Le sorcier de la rue Saint-Claude n’inspirait d’ailleurs aucunement la pitié. Son entrée fut une réussite théâtrale. Vêtu d’un superbe habit de taffetas vert brodé d’or, coiffé bizarrement en petites tresses qui lui tombaient sur les épaules, il dégageait une extraordinaire atmosphère d’irréalité qui imprégna instantanément la salle.
— Qui êtes-vous ? D’où venez-vous ? demanda le président d’Aligre.
Les magnifiques yeux noirs, insondables et étincelants du mage se posèrent, ironiques et calmes, sur l’homme en robe rouge.
— Je suis un noble voyageur, dit-il. Il m’est arrivé de voyager sous différents noms. Je me suis appelé successivement le comte Harat, le comte de Fénix, le marquis d’Anna mais le nom sous lequel je suis le plus généralement connu en Europe est celui de comte de Cagliostro. Sachez que j’ai toujours eu du plaisir à ne point satisfaire là-dessus la curiosité du public malgré tout ce qu’on a dit de moi lorsque l’on a débité que j’étais l’homme de 1 400 ans, le Juif errant, l’Antéchrist, le Philosophe inconnu, enfin toutes les horreurs que la malice des méchants pouvait inventer. Mais si, depuis mon séjour en France, j’ai offensé une seule personne, qu’elle se lève et rende témoignage contre moi…

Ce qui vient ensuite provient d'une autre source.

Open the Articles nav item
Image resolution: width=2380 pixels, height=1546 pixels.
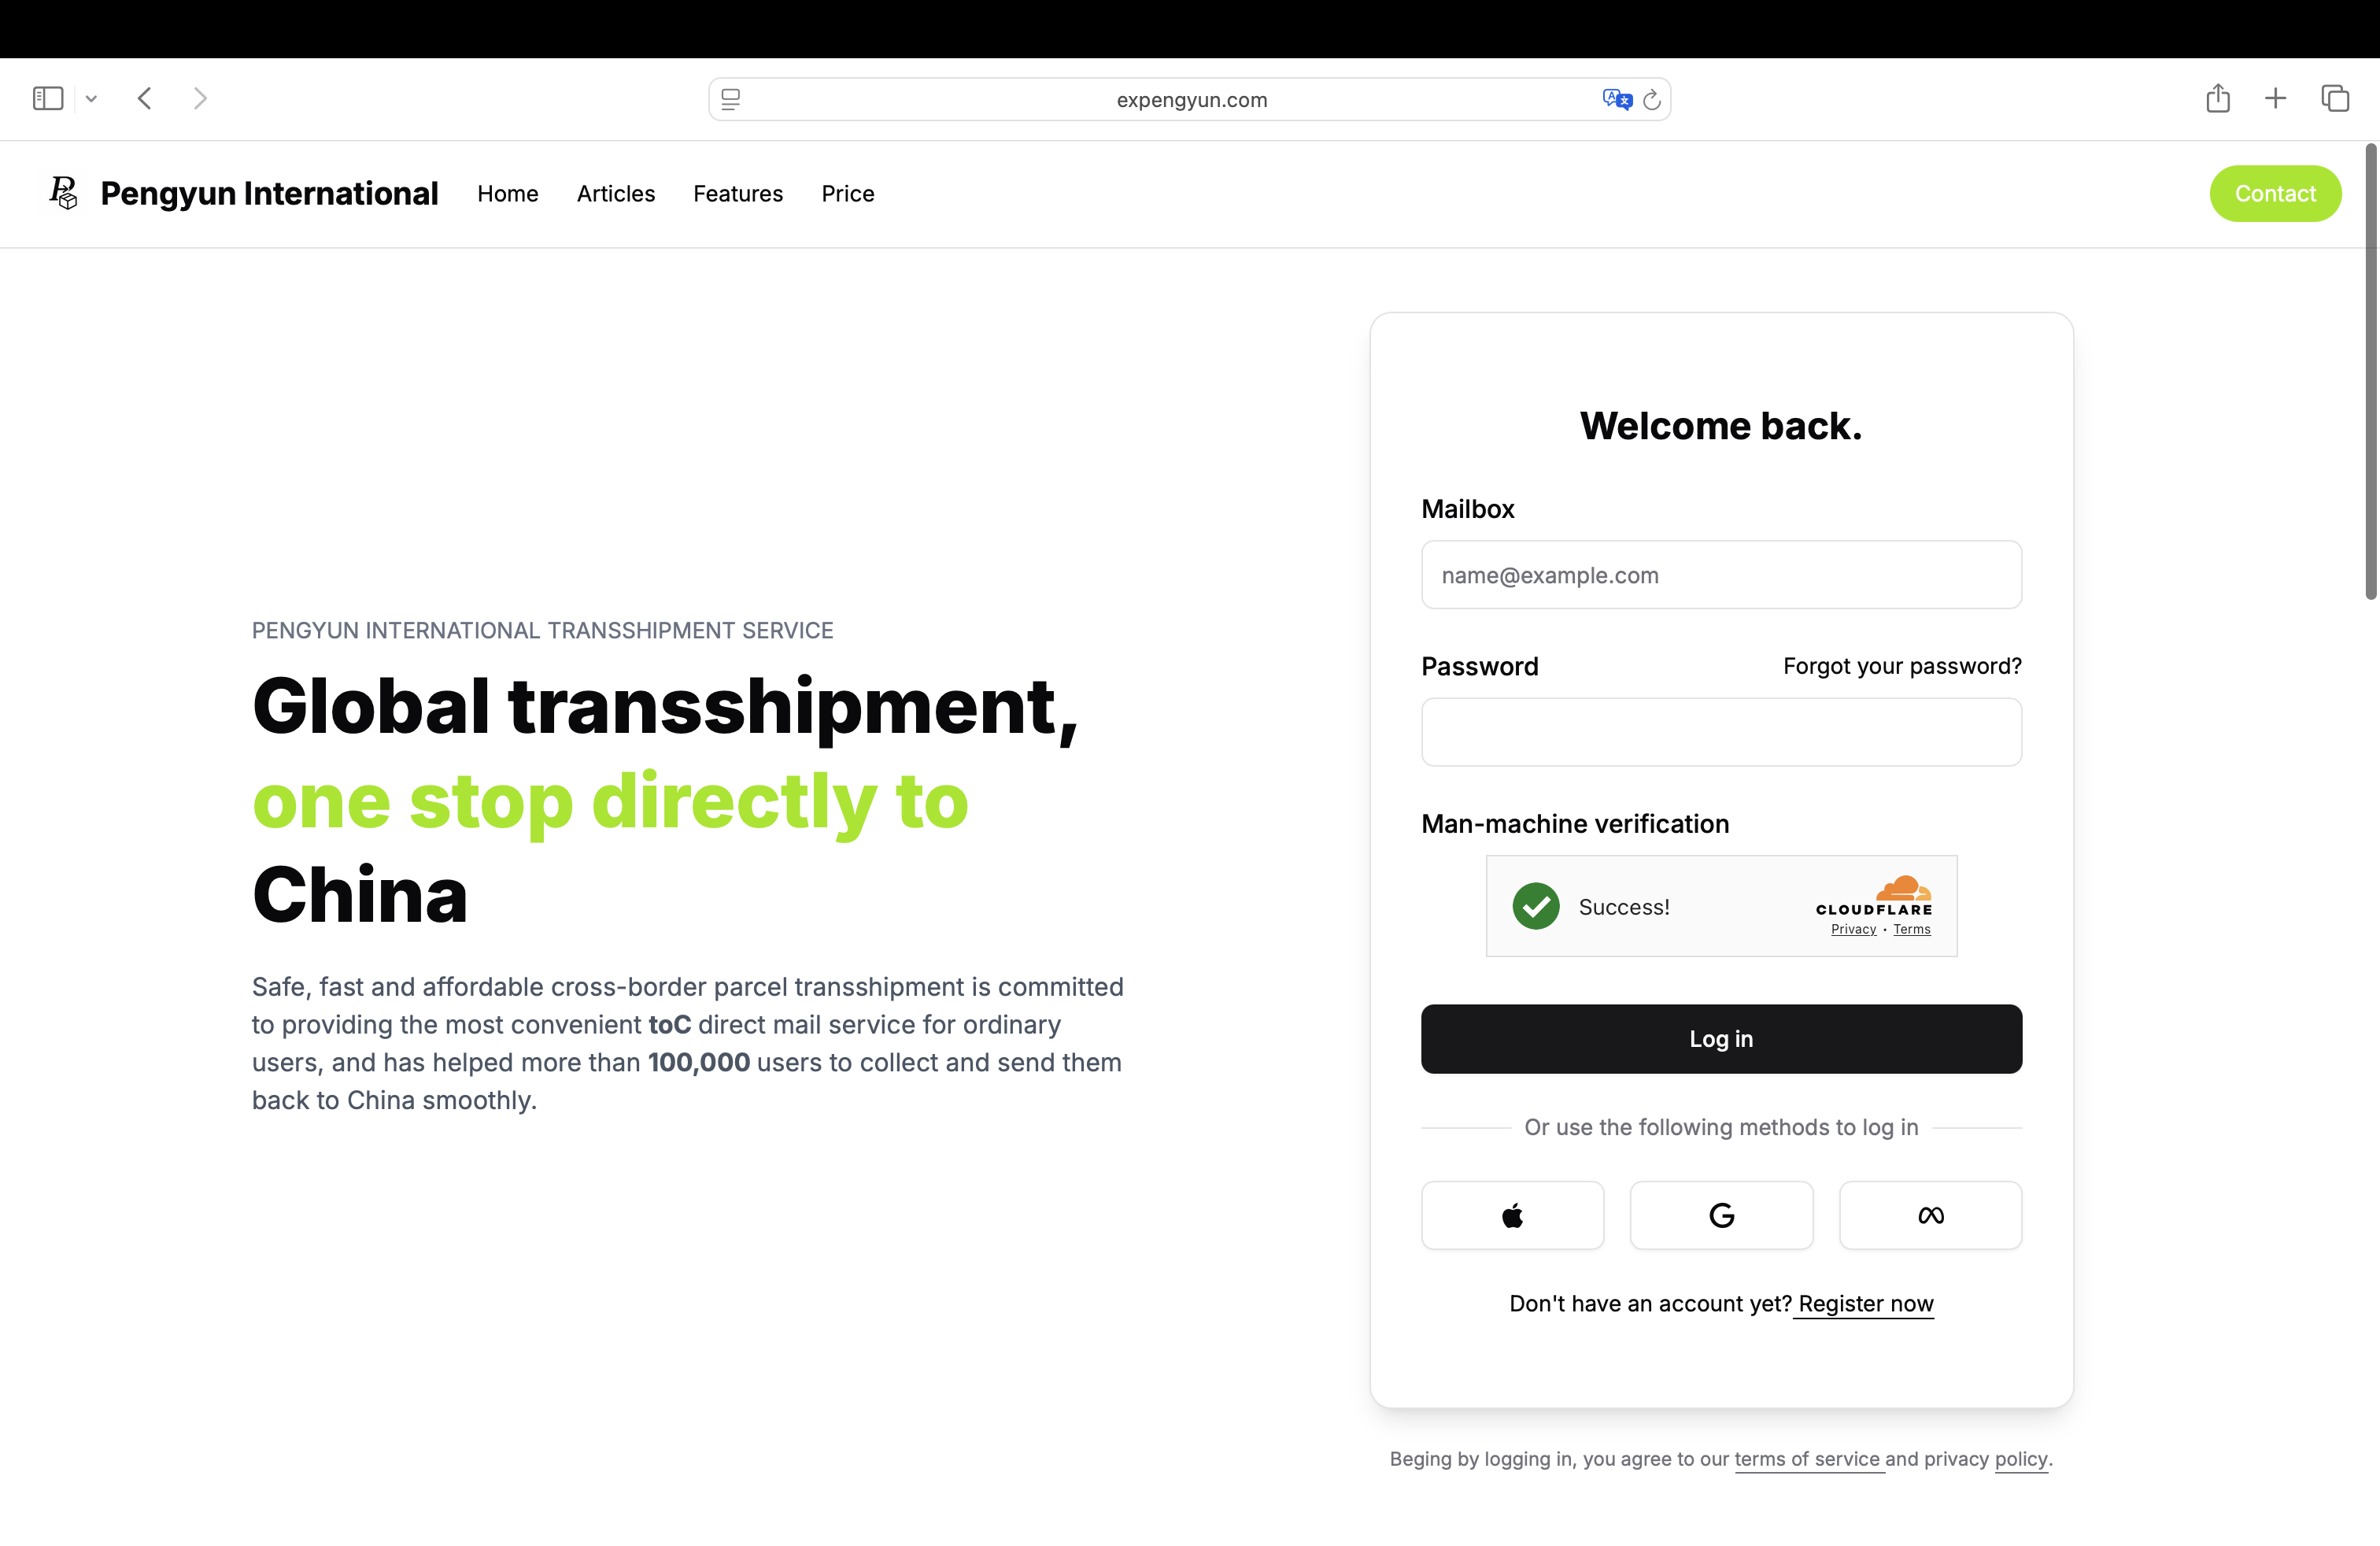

Cessant, à cet instant, de regarder le président, Cagliostro se tourna et, lentement laissa son regard planer sur le cercle de visages qui l’environnait. Et soudain, ce regard s’arrêta, accrocha celui de Gilles. À l’éclair qui y brilla, le jeune homme comprit qu’il était reconnu et qu’aucun déguisement, si bien fait soit-il, ne pouvait tromper Cagliostro. Il y lut aussi une sorte de défi amusé. Il avait eu à se plaindre de cet homme qui l’avait tenu, si longtemps, écarté de celle qu’il aimait et qui s’en était servi pour manifestations impies. Mais outre qu’il était impossible au pseudo-défunt de se manifester aussi hautement, il découvrait avec étonnement que sa rancune s’effritait, se dissolvait sous l’éclat de ce regard comme une lave dans le cœur d’un volcan. Il eut soudain la certitude que le mage avait agi, presque toujours, avec de bonnes intentions et que, s’il avait un temps suivi les vues du comte de Provence, ce n’était certes pas pour l’aider à s’assurer le trône mais dans un but plus grand et infiniment plus difficile à atteindre et qui était peut-être le bonheur d’un peuple.
Cette idée bizarre lui vint tandis qu’il écoutait le sorcier faire aux juges le récit de sa vie, fabuleux roman qui tenait à la fois du conte de fées, du poème épique et de la Commedia dell’Arte mais où, parfois, apparaissaient des éclairs de vérité étranges et qui jetaient une lumière nouvelle sur le personnage. Quoi qu’il en soit, Cagliostro remporta un beau succès, clôturant l’audition des accusés par une théâtrale apothéose. La parole, à présent, appartenait à la Justice.